Search code examples
pythoncsvpython-itertools

Split csv into pieces with header and attach csv files


I have a CSV file that looks as follows:

ex1

This is an reduced example. My original CSV contains thousands of rows. Now I my aim is to cut this CSV into different smaller pieces. However, I want to have the header in each file and the header consists of the first 8 rows, the 9th contains a blank line and this also belongs to the header.
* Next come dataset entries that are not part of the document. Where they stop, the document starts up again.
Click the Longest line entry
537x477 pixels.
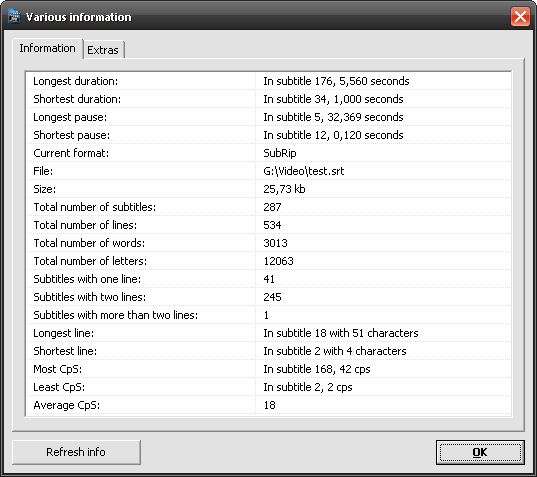click(x=268, y=333)
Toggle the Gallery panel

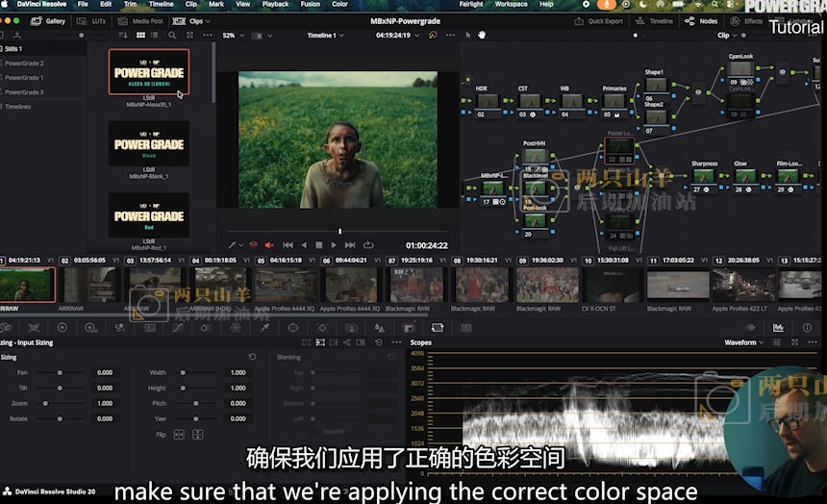49,20
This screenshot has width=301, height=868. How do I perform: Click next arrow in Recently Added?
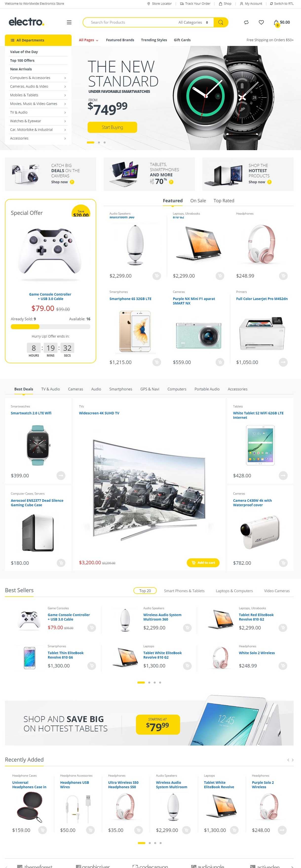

As I am not interested in the data and just cutting it, I tried to find a solution which is fast and does not involve any data modification. I do not want to use Pandas. I would like to avoid reading and writing with csv module, but I also tried to use the implementation mentioned in an answer to Splitting one csv into multiple files. Problem here is that my header consists not of just one row, but 9 rows in total. And I would like to avoid reading and writing data, as I actually just need to cut it.

I tried to use islice.

The first CSV can be created as follows:

from itertools import islice

with open(r"C:\Desktop\myfolder\mycsv.csv") as f, open (r"C:\Desktop\myfolder\out.csv", "w") as out:
    r = islice(f, 0, 12)
    out.writelines(r)

That gives my first CSV, containing 12 rows (I think), including the header. Now I do not know how to cut my second file in such way that it contains data from the 13th row, until lets say 20th row, but including the header. I am not sure if this can be done with islice. I know how cut to get the data with setting start and stop islice(f, 13 20), but then the header is missing. I also thought about cutting one file, the header and then the data file and attaching them. But I couldn't find a way to attach two CSVs, without having to read and write or make use of pandas.


Solution

  • I would try something like this:

    • read the file line by line
    • remember the header lines
    • start a new output file whenever needed, and prepend the header lines every time

    Code:

    a.csv:

    c1 c2 
    c3 c4
    
    d1 d2
    d3 d4
    d5 d6
    d7 d8
    

    script.py:

    with open("a.csv", "r") as inp:
        header = []
        headersize = 3
        for _ in range(0, headersize):
            header.append(inp.readline())
    
        filenumber = 1
        chunksize = 2
        dataline = inp.readline()
        while dataline != "":
            with open("a_" + str(filenumber) + ".csv", "w") as outp:
                for headerline in header:
                    outp.write(headerline)
                for _ in range(0, chunksize):
                    outp.write(dataline)
                    dataline = inp.readline()
            filenumber += 1
    
    

    a_1.csv:

    c1 c2 
    c3 c4
    
    d1 d2
    d3 d4
    

    a_2.csv:

    c1 c2 
    c3 c4
    
    d5 d6
    d7 d8
    

    Instead of using a fixed chunksize, you can implement any other condition for starting a new file.